ECLI:NL:CRVB:2020:377
Centrale Raad van Beroep
- Hoger beroep
- Rechtspraak.nl
Afwijzing aanvraag bijzondere bijstand voor kosten eigen bijdrage kinderopvang en beoordeling draagkracht
In deze zaak heeft appellante op basis van artikel 35, eerste lid, van de Participatiewet (PW) bijzondere bijstand aangevraagd voor de kosten van een eigen bijdrage kinderopvang van ongeveer € 98,-. Het college van burgemeester en wethouders van Den Haag heeft deze aanvraag afgewezen, met als argument dat appellante deze kosten uit eigen inkomen en/of vermogen moet betalen. De rechtbank heeft het beroep tegen deze afwijzing ongegrond verklaard, waarna appellante in hoger beroep is gegaan.
Tijdens de zitting op 11 februari 2020 heeft appellante, vertegenwoordigd door haar advocaat mr.
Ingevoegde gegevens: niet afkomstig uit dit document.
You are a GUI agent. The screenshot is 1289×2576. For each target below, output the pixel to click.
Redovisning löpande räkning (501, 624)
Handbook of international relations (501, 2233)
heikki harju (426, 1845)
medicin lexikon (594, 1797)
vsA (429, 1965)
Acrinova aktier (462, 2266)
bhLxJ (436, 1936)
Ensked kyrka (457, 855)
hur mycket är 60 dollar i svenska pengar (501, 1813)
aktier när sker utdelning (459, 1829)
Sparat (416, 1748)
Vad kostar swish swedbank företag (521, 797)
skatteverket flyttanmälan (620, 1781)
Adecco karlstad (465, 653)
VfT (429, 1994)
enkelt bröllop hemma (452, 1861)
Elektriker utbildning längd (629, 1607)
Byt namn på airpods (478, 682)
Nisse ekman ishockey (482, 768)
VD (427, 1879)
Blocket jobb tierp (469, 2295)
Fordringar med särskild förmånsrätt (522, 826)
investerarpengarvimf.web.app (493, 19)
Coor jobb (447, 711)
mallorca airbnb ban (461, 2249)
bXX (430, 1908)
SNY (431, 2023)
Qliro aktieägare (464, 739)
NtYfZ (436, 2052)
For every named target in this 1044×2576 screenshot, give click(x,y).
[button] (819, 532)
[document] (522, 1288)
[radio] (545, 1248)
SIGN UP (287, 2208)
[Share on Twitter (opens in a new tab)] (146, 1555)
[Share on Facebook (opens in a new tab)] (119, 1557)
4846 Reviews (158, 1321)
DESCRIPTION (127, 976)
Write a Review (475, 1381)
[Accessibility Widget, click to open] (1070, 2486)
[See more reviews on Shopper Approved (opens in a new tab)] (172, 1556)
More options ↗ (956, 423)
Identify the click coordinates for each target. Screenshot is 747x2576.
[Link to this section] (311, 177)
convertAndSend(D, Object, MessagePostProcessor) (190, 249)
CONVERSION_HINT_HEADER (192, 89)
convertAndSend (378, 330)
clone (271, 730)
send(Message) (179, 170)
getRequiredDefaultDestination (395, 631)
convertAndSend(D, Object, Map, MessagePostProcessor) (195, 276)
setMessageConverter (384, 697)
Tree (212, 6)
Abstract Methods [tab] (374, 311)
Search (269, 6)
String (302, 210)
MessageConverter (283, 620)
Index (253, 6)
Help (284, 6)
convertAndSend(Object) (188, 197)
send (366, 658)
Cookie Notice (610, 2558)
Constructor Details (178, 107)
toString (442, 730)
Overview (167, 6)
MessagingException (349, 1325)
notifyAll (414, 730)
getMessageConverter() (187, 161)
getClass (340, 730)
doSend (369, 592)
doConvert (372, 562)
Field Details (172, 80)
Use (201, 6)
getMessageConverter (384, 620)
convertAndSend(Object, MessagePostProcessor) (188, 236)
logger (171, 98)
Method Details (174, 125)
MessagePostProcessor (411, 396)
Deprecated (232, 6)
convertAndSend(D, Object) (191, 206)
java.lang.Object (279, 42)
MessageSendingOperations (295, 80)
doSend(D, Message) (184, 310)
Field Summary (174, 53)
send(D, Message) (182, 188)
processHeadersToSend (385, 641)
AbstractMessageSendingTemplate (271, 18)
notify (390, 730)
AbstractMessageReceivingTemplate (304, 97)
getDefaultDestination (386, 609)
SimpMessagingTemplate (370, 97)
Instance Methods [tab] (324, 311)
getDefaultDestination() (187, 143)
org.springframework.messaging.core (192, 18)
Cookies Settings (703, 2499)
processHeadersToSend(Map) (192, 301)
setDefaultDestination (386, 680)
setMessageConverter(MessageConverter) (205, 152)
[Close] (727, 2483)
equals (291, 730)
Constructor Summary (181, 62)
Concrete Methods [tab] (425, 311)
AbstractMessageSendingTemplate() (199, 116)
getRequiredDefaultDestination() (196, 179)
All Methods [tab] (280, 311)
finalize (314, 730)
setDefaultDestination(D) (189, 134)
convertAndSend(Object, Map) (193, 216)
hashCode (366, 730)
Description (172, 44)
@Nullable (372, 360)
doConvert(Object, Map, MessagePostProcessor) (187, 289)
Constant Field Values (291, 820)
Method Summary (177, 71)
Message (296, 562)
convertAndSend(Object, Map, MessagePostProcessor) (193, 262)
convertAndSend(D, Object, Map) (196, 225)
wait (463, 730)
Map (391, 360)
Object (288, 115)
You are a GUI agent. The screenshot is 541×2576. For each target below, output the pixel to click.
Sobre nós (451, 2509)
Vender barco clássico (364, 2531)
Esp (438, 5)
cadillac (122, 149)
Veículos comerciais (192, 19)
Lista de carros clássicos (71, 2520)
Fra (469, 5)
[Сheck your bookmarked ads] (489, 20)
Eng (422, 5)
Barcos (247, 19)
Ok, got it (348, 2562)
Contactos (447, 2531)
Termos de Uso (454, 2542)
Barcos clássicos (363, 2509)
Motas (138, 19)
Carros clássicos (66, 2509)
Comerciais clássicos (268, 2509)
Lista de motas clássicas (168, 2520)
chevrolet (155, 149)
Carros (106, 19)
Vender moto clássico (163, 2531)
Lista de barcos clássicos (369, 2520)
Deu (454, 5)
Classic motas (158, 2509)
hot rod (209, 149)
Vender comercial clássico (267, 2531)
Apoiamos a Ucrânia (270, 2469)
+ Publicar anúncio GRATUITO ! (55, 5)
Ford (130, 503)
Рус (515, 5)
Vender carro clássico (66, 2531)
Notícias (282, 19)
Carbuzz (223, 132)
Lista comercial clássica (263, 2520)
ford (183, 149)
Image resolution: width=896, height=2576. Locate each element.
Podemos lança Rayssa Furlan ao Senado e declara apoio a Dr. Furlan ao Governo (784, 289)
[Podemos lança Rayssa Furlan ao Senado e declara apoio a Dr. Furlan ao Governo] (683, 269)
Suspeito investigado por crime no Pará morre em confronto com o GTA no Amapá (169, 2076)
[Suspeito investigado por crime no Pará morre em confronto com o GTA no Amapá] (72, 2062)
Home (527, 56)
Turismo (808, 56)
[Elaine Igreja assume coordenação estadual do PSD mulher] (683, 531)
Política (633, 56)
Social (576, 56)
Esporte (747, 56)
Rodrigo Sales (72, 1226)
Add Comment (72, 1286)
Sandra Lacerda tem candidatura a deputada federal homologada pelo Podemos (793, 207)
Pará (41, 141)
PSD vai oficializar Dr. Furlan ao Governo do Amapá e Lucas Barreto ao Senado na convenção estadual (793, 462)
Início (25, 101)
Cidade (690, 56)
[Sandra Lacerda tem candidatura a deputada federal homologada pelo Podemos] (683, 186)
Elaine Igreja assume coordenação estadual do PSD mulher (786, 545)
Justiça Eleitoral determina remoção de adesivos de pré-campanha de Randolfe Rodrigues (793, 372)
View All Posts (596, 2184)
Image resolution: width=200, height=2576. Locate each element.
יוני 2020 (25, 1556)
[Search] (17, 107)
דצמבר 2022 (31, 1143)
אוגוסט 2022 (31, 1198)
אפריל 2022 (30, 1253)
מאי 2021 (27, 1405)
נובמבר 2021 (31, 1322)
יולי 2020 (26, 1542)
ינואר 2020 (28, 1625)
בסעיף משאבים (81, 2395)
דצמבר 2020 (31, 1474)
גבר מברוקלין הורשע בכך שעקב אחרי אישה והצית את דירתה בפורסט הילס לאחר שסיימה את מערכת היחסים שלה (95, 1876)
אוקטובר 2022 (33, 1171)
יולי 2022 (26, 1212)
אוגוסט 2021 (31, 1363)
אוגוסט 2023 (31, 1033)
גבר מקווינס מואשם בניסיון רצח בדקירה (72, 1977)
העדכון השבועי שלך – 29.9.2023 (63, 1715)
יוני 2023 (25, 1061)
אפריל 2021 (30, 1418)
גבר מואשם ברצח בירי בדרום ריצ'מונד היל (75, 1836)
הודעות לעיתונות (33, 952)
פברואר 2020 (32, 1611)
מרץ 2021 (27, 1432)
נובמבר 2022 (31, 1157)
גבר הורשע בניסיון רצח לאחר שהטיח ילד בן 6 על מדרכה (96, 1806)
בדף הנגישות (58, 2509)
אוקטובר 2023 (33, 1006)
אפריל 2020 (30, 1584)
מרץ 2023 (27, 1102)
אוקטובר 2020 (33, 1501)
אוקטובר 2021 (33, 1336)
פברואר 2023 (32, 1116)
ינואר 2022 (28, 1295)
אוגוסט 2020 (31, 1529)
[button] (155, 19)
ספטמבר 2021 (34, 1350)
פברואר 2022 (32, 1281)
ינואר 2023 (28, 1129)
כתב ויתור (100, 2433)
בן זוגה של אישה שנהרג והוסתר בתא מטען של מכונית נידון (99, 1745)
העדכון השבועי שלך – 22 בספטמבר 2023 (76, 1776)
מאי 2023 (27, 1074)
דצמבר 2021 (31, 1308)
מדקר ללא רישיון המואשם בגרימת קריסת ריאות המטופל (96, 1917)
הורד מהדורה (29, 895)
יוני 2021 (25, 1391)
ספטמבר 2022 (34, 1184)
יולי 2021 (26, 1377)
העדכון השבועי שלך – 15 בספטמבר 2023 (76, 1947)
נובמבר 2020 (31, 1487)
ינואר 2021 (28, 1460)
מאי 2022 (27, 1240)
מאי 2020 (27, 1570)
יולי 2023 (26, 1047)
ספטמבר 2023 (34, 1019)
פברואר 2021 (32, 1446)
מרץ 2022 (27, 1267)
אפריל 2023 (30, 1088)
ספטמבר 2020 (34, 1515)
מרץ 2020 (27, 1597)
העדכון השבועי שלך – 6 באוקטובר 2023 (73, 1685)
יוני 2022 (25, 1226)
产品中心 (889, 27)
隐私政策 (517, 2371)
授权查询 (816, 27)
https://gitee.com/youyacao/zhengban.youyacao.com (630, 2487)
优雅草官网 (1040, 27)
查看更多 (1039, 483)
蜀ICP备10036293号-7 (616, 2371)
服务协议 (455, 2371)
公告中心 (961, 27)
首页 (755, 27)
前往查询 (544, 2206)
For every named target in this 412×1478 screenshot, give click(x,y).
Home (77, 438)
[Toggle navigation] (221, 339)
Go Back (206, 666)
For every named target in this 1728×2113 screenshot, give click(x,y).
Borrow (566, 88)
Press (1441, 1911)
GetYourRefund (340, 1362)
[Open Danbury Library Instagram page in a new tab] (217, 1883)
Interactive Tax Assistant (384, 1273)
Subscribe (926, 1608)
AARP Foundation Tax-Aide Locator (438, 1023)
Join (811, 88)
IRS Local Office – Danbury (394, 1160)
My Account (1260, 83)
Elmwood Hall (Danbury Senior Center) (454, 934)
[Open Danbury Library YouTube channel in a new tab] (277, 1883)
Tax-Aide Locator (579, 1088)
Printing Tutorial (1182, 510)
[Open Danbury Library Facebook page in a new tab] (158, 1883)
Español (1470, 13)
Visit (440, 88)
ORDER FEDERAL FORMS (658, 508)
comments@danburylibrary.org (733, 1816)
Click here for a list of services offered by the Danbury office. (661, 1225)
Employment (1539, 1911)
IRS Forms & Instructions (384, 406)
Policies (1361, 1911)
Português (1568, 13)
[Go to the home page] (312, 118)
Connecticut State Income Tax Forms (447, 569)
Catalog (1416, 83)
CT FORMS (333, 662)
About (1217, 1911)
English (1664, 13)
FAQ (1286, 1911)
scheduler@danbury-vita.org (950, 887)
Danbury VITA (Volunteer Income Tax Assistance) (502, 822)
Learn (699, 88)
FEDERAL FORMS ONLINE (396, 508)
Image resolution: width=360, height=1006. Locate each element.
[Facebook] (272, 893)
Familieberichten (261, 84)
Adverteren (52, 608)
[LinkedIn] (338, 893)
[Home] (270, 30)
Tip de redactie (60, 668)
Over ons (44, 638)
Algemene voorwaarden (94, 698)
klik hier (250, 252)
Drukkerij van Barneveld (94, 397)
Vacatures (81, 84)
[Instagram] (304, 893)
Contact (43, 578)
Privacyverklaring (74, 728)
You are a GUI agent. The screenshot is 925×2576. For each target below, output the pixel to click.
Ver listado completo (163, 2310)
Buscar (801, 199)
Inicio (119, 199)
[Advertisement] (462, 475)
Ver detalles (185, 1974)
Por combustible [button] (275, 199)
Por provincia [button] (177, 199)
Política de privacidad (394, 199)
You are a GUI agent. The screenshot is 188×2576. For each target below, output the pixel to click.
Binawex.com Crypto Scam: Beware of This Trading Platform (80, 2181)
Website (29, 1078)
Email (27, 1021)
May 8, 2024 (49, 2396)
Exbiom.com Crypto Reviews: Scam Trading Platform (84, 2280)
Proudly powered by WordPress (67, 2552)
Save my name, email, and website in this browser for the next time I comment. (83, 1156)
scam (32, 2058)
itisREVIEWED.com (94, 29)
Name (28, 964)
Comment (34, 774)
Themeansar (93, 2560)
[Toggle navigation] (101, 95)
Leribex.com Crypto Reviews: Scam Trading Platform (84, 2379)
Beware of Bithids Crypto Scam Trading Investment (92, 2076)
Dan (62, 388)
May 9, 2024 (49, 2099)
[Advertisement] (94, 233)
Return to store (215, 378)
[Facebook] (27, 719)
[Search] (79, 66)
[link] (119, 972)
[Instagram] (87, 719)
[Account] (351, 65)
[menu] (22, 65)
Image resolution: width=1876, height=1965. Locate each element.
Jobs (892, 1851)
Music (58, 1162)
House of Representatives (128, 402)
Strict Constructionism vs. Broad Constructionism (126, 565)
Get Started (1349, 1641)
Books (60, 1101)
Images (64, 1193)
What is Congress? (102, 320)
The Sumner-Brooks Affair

M. Shaaban, aangevoerd dat zij onvoldoende draagkracht heeft om de eigen bijdrage te betalen. De Centrale Raad van Beroep heeft de aangevallen uitspraak bevestigd. De Raad overweegt dat het college beoordelingsvrijheid heeft bij de vaststelling van de draagkracht van een belanghebbende en dat het college een beleid voert dat is neergelegd in de Leidraad Individuele Bijzondere Bijstand 2017. Dit beleid houdt in dat voor de vaststelling van het inkomen alle inkomsten voor 100% worden meegenomen, zonder rekening te houden met hoge huur of andere lasten.
Appellante heeft gesteld dat zij hoge lasten heeft door medicijnen en behandelingen van haar chronische ziekte, en dat deze omstandigheden als bijzonder moeten worden aangemerkt. De Raad oordeelt echter dat deze omstandigheden niet als bijzonder kunnen worden beschouwd in de zin van artikel 4:84 van de Algemene wet bestuursrecht (Awb). Het beleid houdt immers rekening met de situatie waarin een aanvrager hoge lasten heeft. Bovendien heeft appellante niet voldoende objectieve en verifieerbare gegevens overlegd om haar standpunt te onderbouwen. De Raad concludeert dat het hoger beroep niet slaagt en er geen aanleiding is voor een veroordeling in de proceskosten.